D'accord , no lo ha hecho. -El francés se frotó la mejilla dolorida-. Pero no puedo aprobar que alguien tire su vida por la borda por motivos equivocados. Y dudo mucho que su padre lo aprobara. Después de todo, le ordenó que regresara a Inglaterra.

– Y yo me opongo a esa orden -aclaró Sarah con voz temblorosa-. Fue usted quien me dijo que la vida de mi padre corría peligro. Y, ahora que sé dónde se encuentra, ¿pretende que no acuda en su ayuda? Diga lo que quiera, Maurice, pero no me detendrá.

Tres bien . -Du Gard asintió con un gesto de cabeza-. Entonces, la acompañaré.

– ¿Va usted a…? -Sarah pensó que no lo había entendido bien. Aunque ya hacía unos días que conocía a Du Gard, no dejaba de sorprenderla-. ¿Por qué?

– Quizá porque no puedo quedarme de brazos cruzados viendo que una dama se pone en peligro…

– No tiene por qué preocuparse, sé cuidarme sola.

– … quizá también porque -prosiguió Du Gard sin inmutarse en absoluto- me gusta que las mujeres me abofeteen y me insulten.

Sarah vaciló un momento mientras escrutaba a Du Gard.

– Sobrevivirá -dijo, y sonrió-. ¿Seguro que quiere acompañarme?

Oui .

– ¿Y el teatro? ¿Y su contrato?

– Bueno, habrá que cancelarlo. Si he de serle franco, empezaba a estar harto. Hay gente que cree que mis actuaciones en el escenario son simple charlatanería.

– ¿No me diga? -Sarah enarcó las cejas-. Es increíble.

– ¿Verdad que sí? -Du Gard rió sordamente-. Nunca había conocido a una mujer como usted, Sarah Kincaid.

– ¿Debo tomármelo como un cumplido o como un reproche?

– Como ambas cosas -reconoció Du Gard con sinceridad-. Usted arriesgaría su vida por descubrir aunque fuera un simple hálito de verdad. Eso no es muy frecuente en los tiempos que corren y merece todo mi apoyo. Además -prosiguió, con una sonrisa encantadora-, creo que las perspectivas de que llegue con vida a su meta aumentarán si la acompaño.

– ¿Qué le hace suponerlo?

– Mis relaciones nos serán de mucha utilidad. Par exemple , conozco a alguien que podría ayudarnos a conseguir los pasajes.
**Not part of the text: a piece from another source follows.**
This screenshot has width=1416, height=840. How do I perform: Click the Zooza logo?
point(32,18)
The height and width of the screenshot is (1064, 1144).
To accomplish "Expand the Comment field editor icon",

– No crea que será tan fácil, no nos espera un paseo. El gobierno británico ha reaccionado a la matanza enviando buques de guerra a la zona. El comandante de la flota, el almirante Seymour, tiene órdenes de establecer un bloqueo en el puerto; por lo tanto, llegar a Alejandría no será nada fácil.

– Ya lo sé -aseguró Du Gard, y le dedicó una sonrisa irónica y juvenil mientras esperaban los mapas, y un archivero de piel macilenta informaba a una silueta imprecisa.

París, lugar desconocido,

un poco más tarde

En medio de la abrumadora negrura, solo reprimida por la luz mortecina y trémula de unas velas, conversaban dos voces. Una hablaba en voz baja y gutural, la otra era sonora y tenía acento extranjero.

– ¿Y bien?

– No se equivocaba. Kincaid le ha dejado el codicubus a su hija.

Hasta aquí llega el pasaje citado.